--- Start DATA ---

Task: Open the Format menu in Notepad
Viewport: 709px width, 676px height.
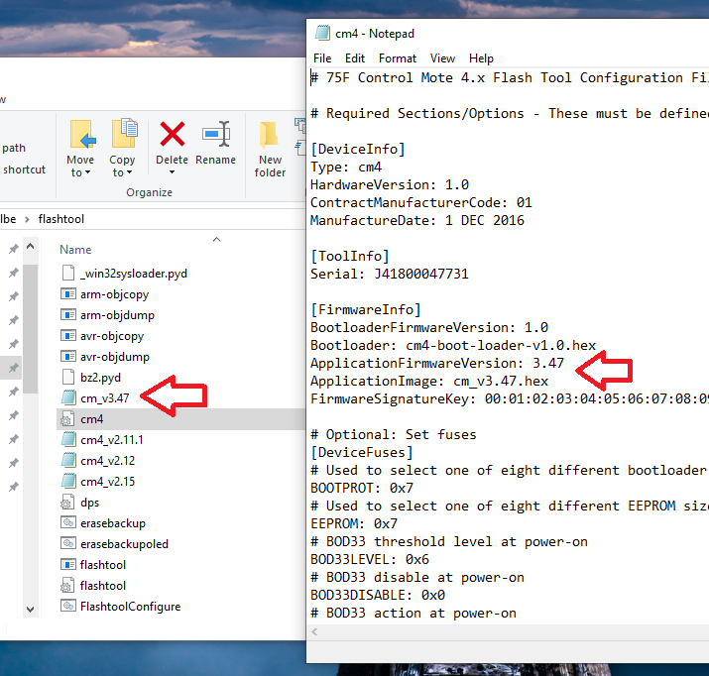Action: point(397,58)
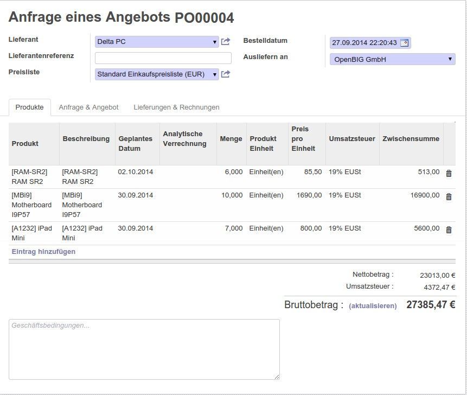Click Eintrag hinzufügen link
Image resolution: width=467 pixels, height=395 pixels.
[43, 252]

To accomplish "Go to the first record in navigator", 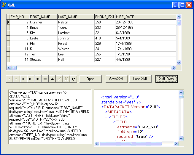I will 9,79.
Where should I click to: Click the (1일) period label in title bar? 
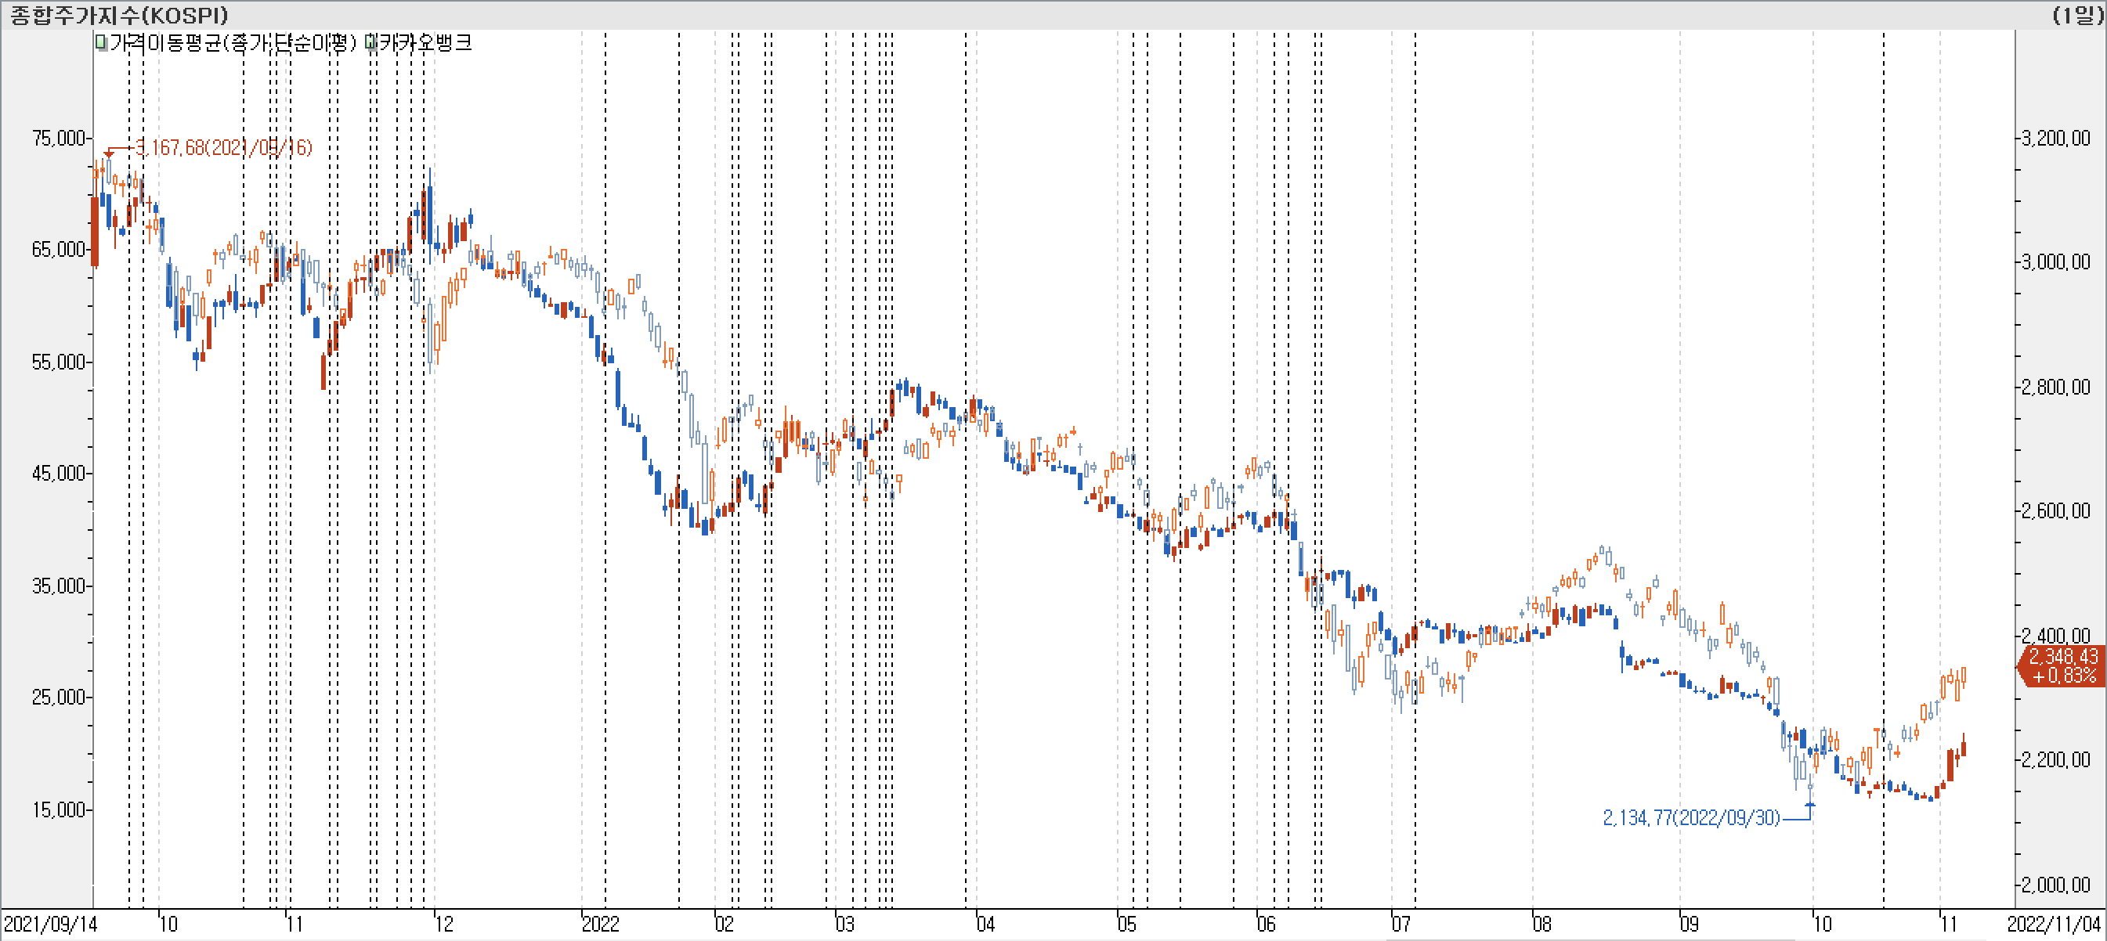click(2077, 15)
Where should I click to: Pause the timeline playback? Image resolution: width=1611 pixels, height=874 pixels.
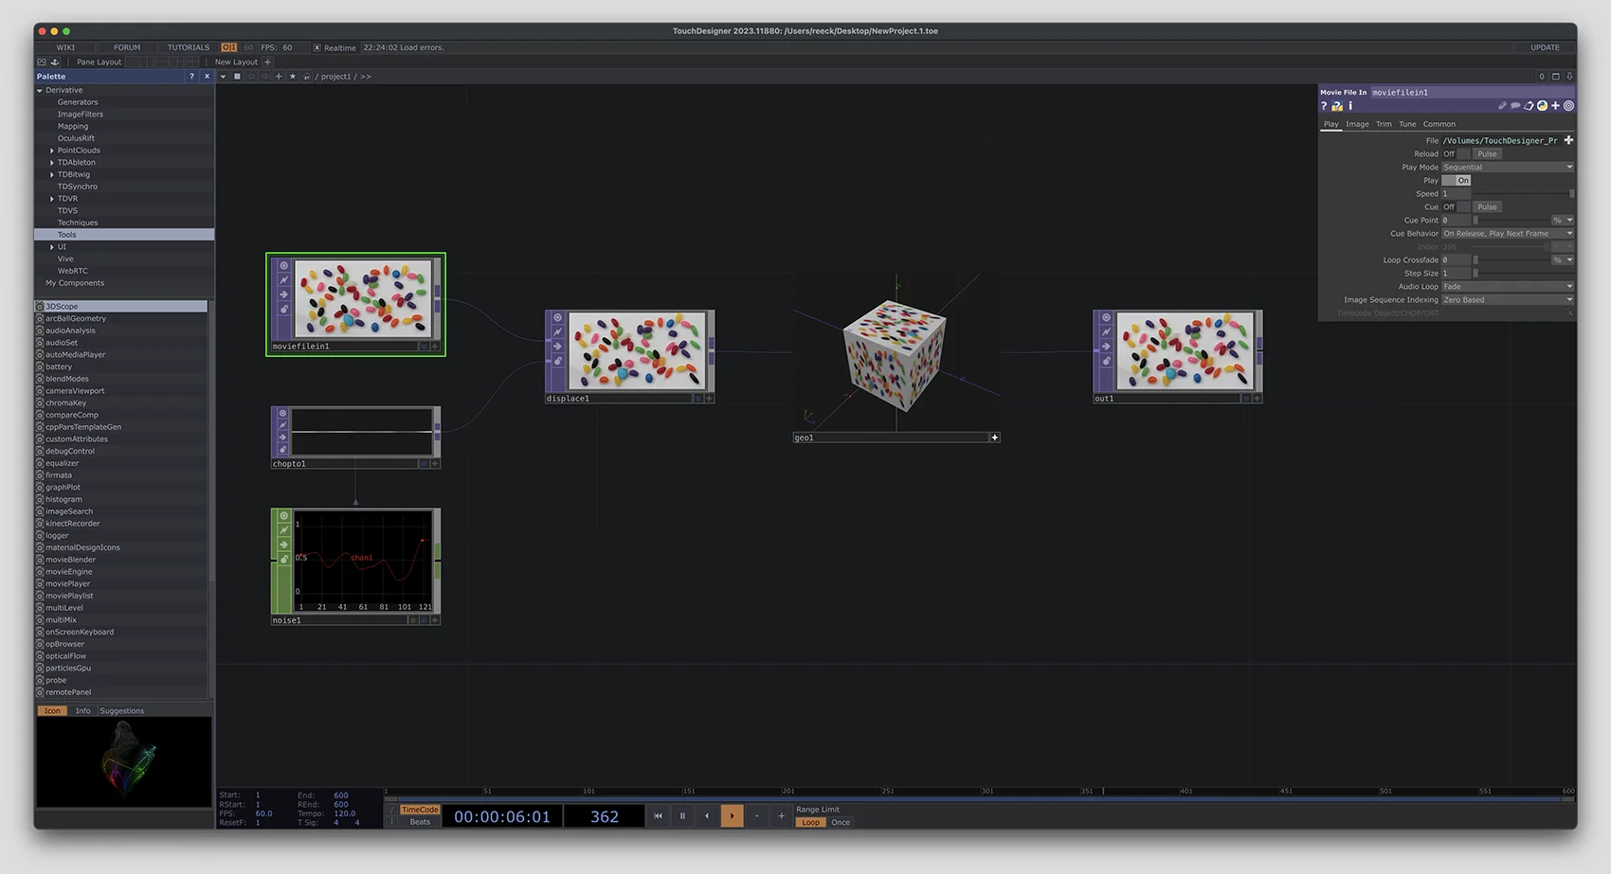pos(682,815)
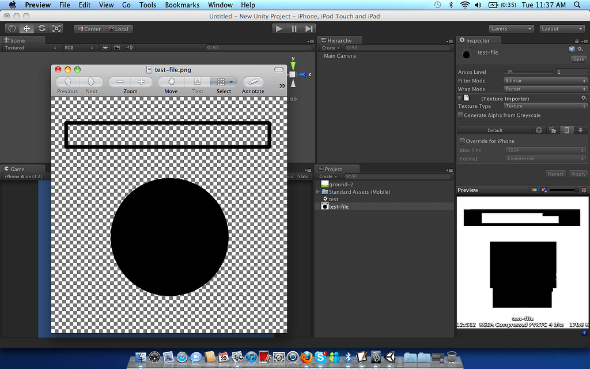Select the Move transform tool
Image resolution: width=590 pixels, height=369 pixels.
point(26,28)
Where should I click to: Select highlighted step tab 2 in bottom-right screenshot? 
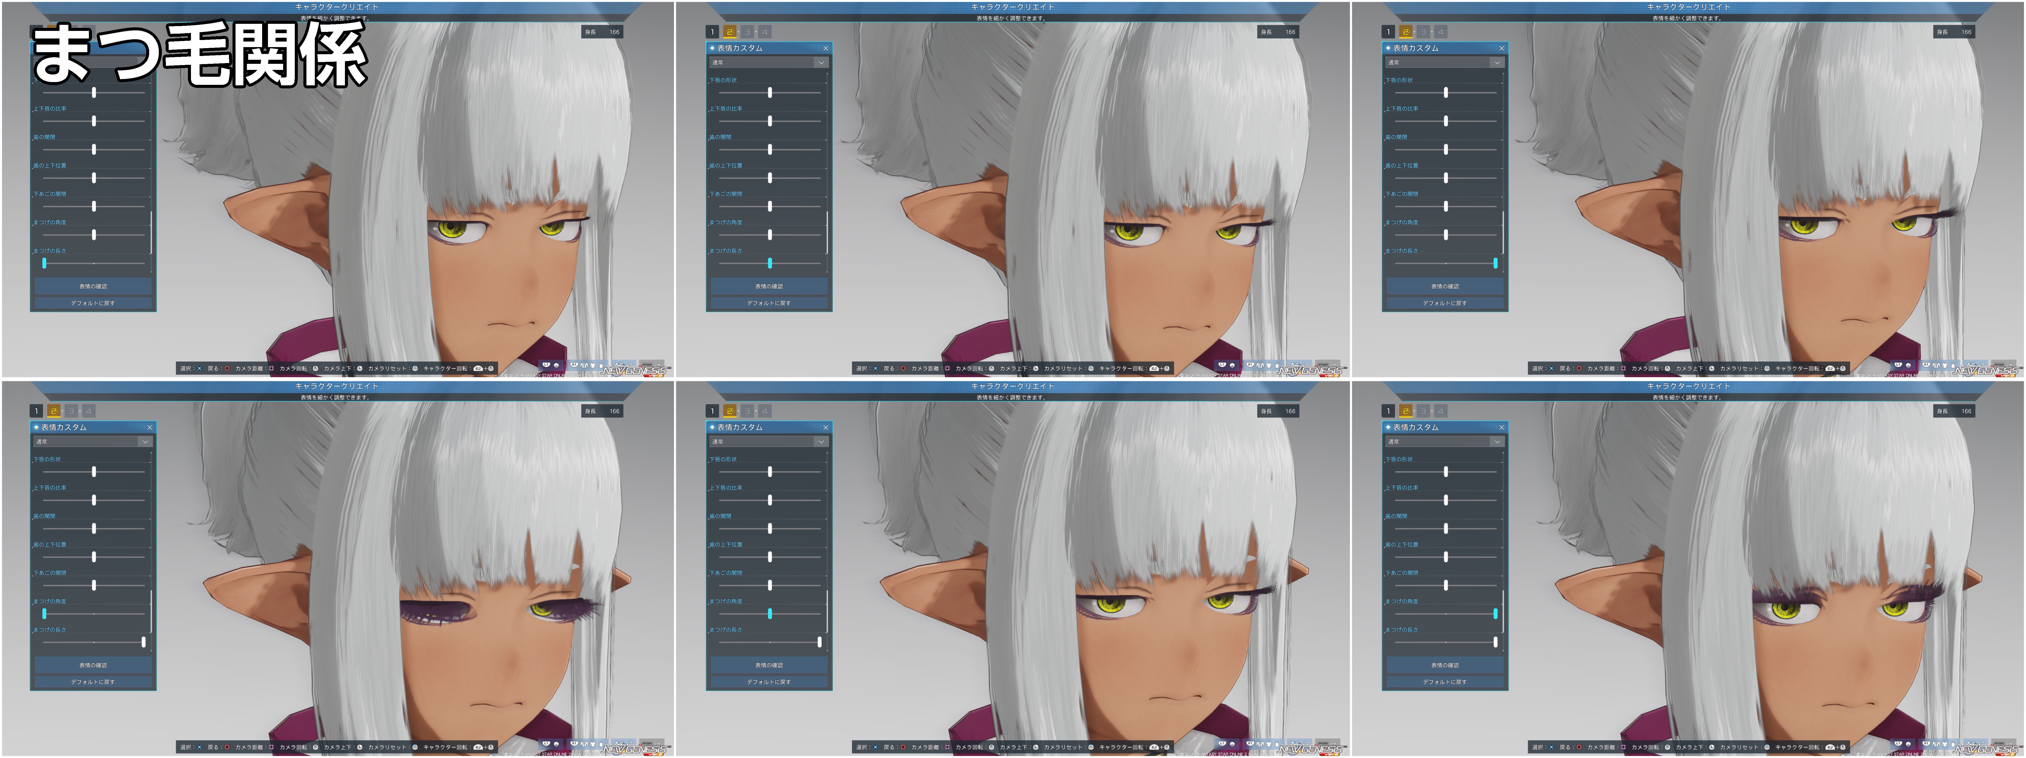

--- End DATA ---

# TO BE DONE
Pick out every line above that contains the word "pixels", and copy each of those lines in full.

# COMPLETED TASK
Image resolution: width=467 pixels, height=395 pixels.
Where should I click to: Pause the timeline playback? Image resolution: width=1611 pixels, height=874 pixels.
Image resolution: width=590 pixels, height=369 pixels.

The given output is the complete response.